=== Information given ===

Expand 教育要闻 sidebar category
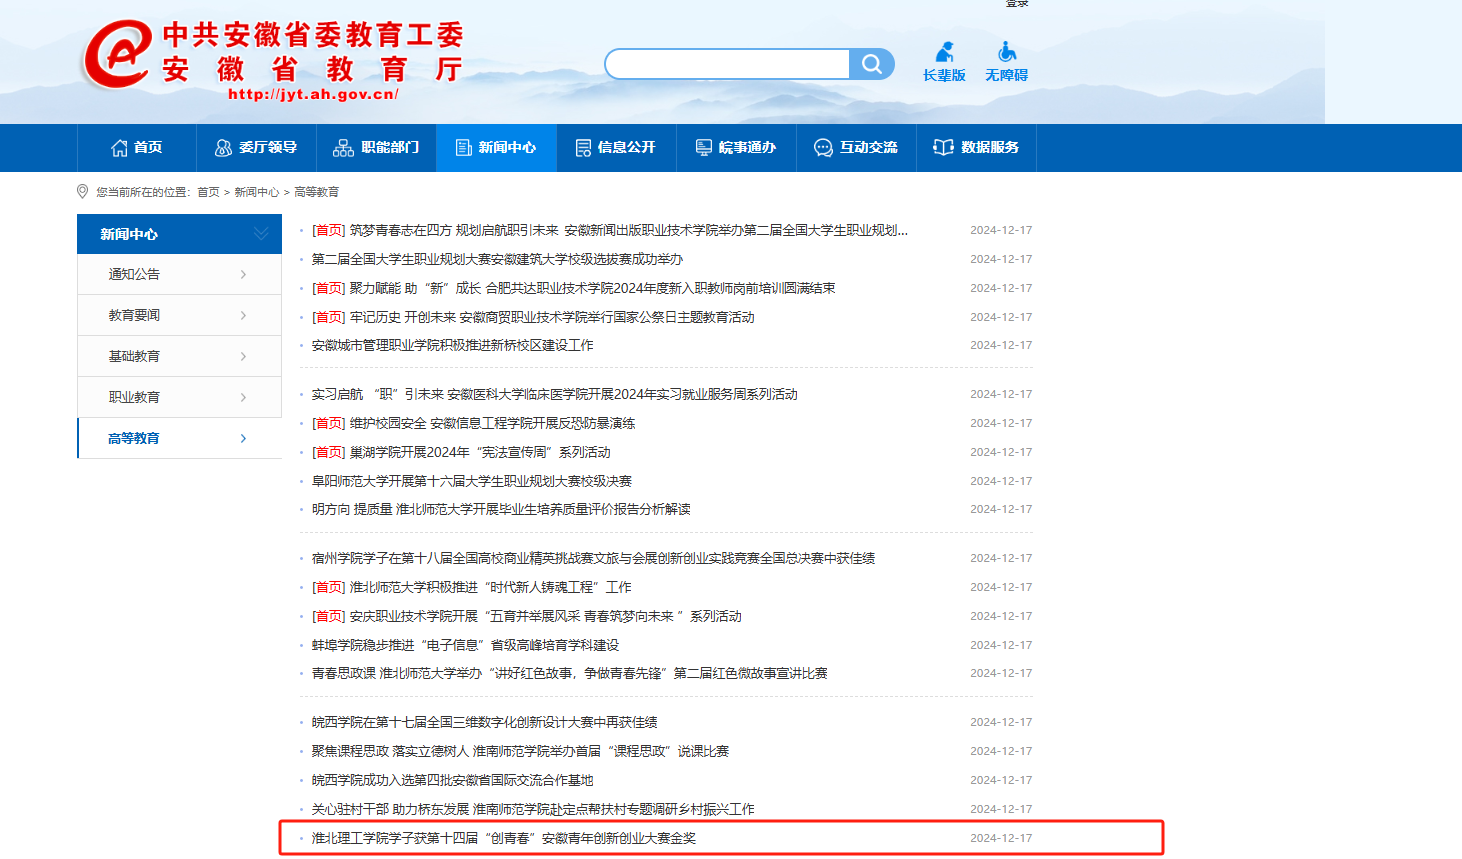This screenshot has height=859, width=1462. 179,315
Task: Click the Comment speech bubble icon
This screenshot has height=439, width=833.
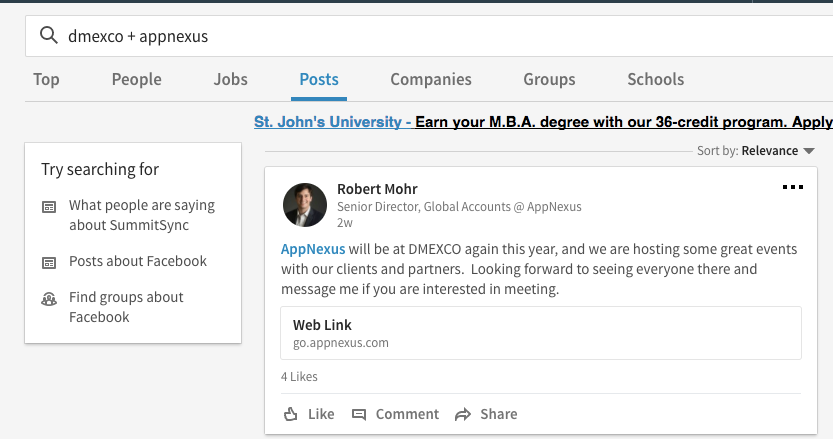Action: (x=359, y=414)
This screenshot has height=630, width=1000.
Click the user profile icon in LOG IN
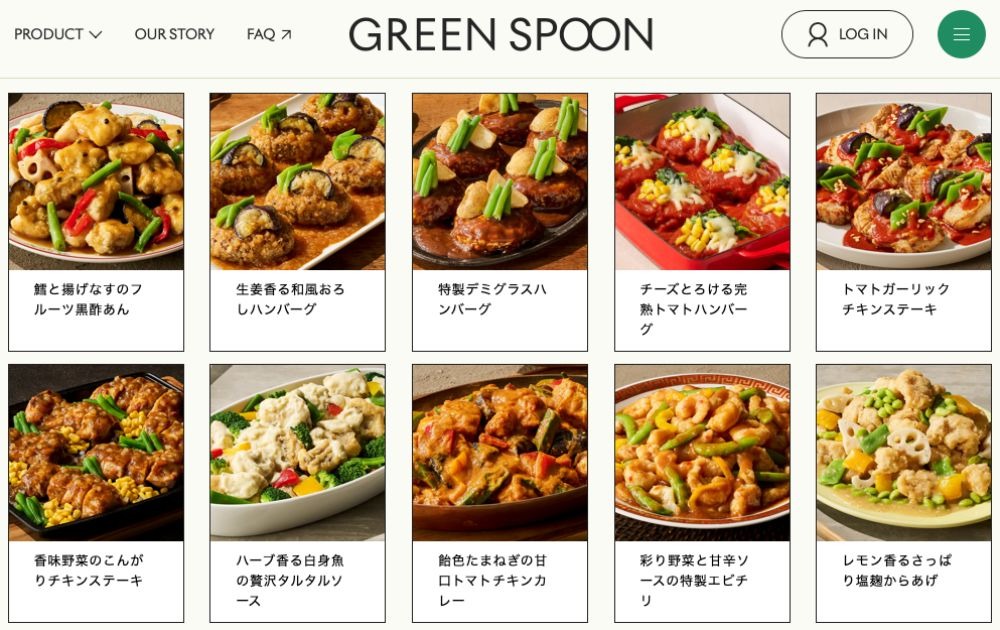817,34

===

**Exercise requirements**
Your answer must be an exact copy of the lines from the line with "This screenshot has height=630, width=1000." to the final line of the data, both ends included, and no pictures.

**Completed exercise**
This screenshot has height=630, width=1000.
Click the user profile icon in LOG IN
817,34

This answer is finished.